急使の名はファーブルという。この際、名前などどうでもいいが、ファーブルはボーンと同年輩で、先日タゴロロームに財務監査の名目でやって来ていたシャベレーの副官であった。シャベレーの出張の際は、ゲッソリナで留守番をしていたのだが、今回入れ替わりのように使者を命ぜられたのである。
ボーンは隠密部隊でその正体は明らかにされていないが、ファーブルはシャベレー同様、サイレント・キッチンへの所属が明らかな人物である。
ボーンをハンベエへの使者にしなかったのは、ラシャレーがボーンとハンベエ達の親密さに警戒心を持った事よりも、むしろ隠密部隊員であるボーンの顔が表に曝される事を嫌っての事であるらしい。
考えて見れば至極もっともな措置である。今回の使者は、事の性質上、ハンベエに会うだけでなくバンケルクにもゲッソリナ政府の決定を伝えなければならない。
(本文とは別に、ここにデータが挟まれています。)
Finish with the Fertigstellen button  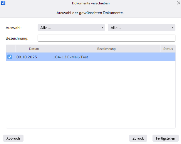(x=165, y=138)
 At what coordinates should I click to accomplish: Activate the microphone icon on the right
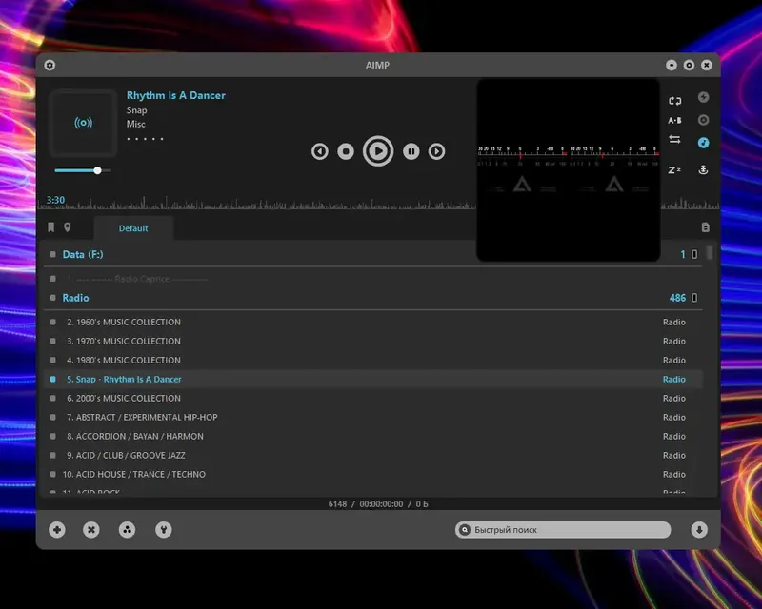[x=703, y=169]
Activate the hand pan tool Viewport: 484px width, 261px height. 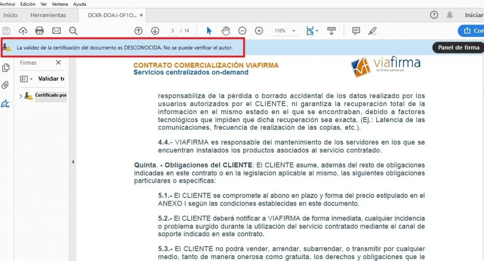225,31
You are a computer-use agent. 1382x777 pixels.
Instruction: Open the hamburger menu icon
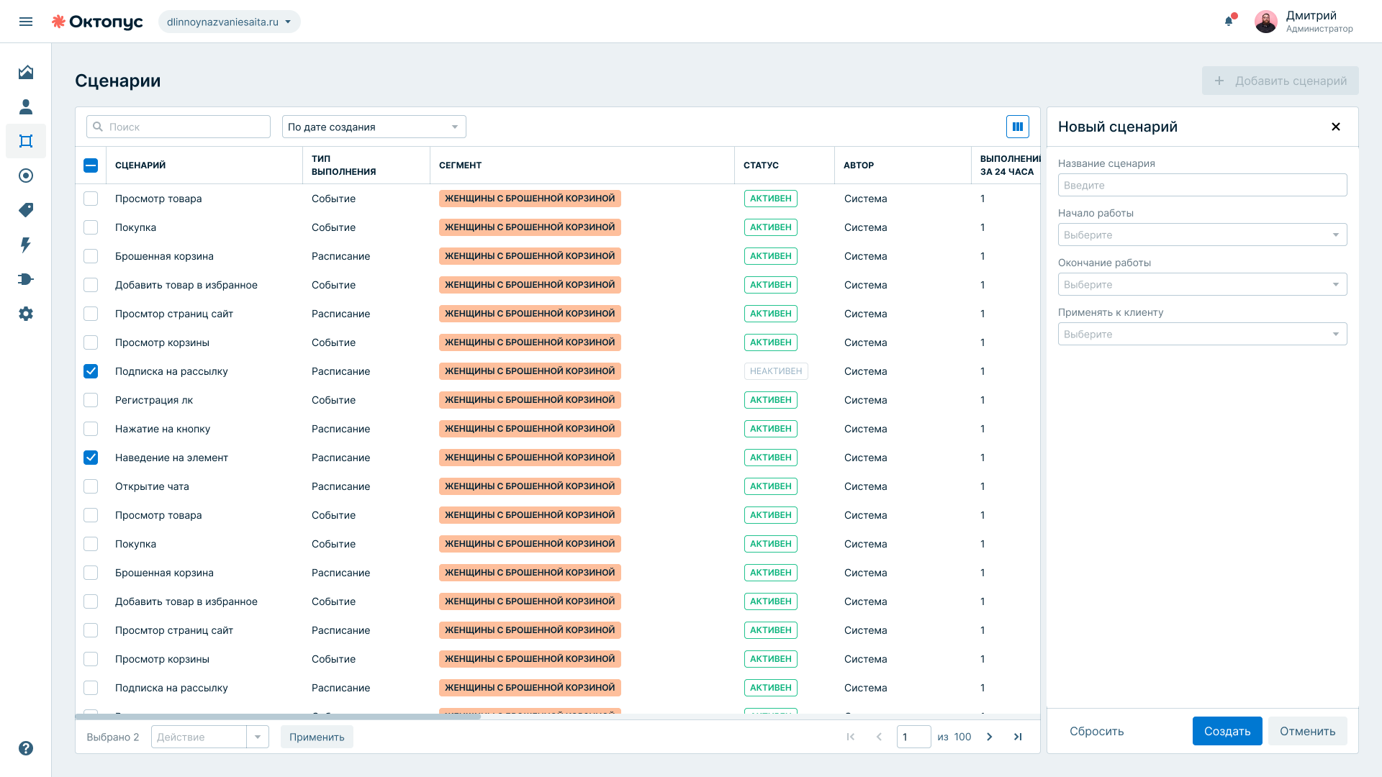click(26, 22)
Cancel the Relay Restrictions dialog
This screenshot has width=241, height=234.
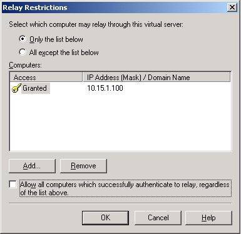click(x=158, y=218)
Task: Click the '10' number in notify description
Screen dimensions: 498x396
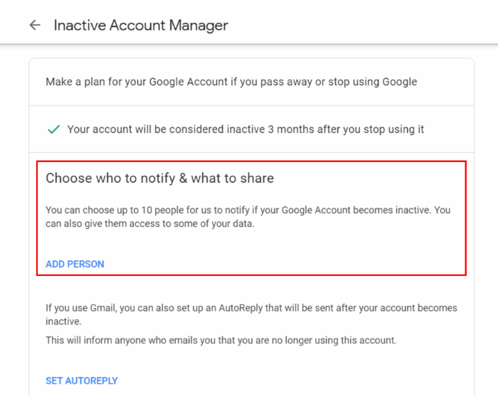Action: click(x=147, y=210)
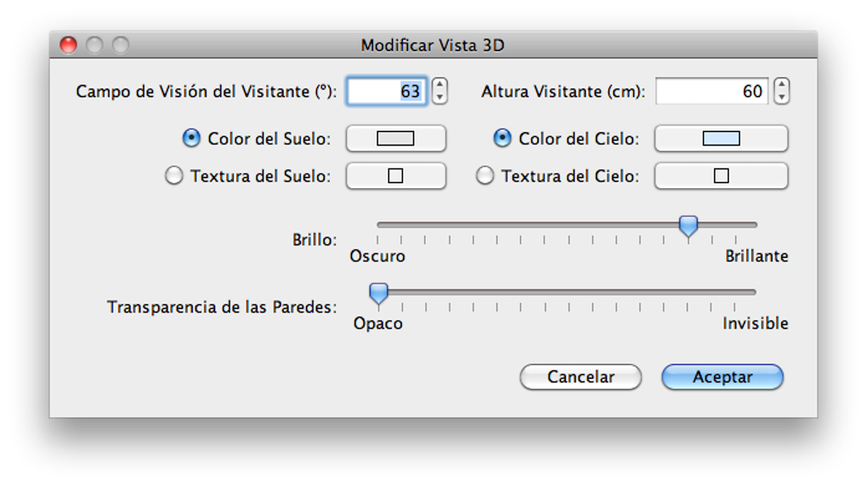
Task: Open the sky color swatch button
Action: tap(721, 138)
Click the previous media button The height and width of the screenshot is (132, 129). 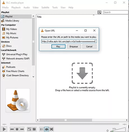click(x=12, y=129)
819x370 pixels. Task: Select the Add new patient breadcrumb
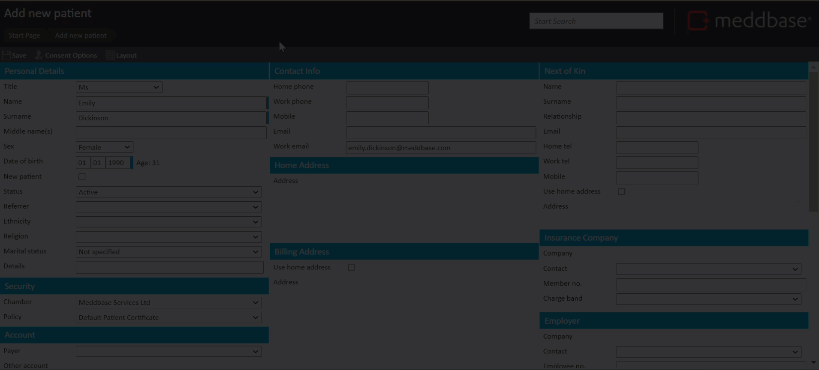click(x=81, y=36)
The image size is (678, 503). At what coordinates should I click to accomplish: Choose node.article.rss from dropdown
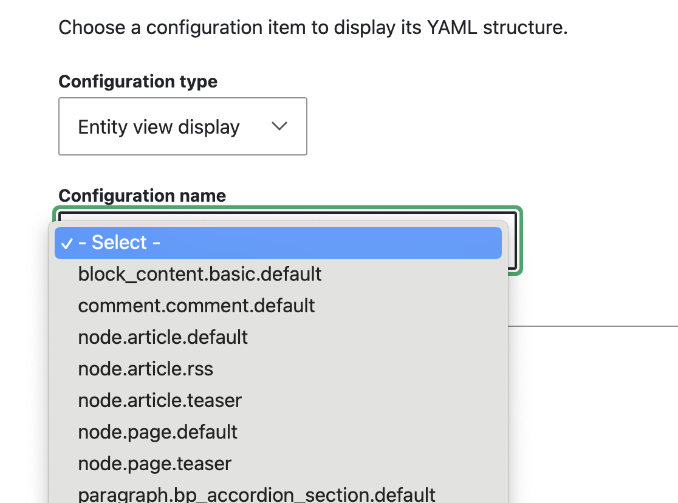[x=145, y=368]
そうなれば、バンケルク以下にボーンの顔が曝され、今後の活動に支障が生じて、隠密部隊員としてのボーンの使用価値は下落せざるを得ない。それどころか、ボーンに命の危険が発生する事だってあり得る。
こう考えて来ると、ボーンがハンベエ達を離れて、ベルゼリット城の監視に回されたのは左遷でも冷遇でもない事が良く分かる。
ん? ベルゼリット城の監視・・・・・・そう言えば、ハンベエもそんな事を言っていたような。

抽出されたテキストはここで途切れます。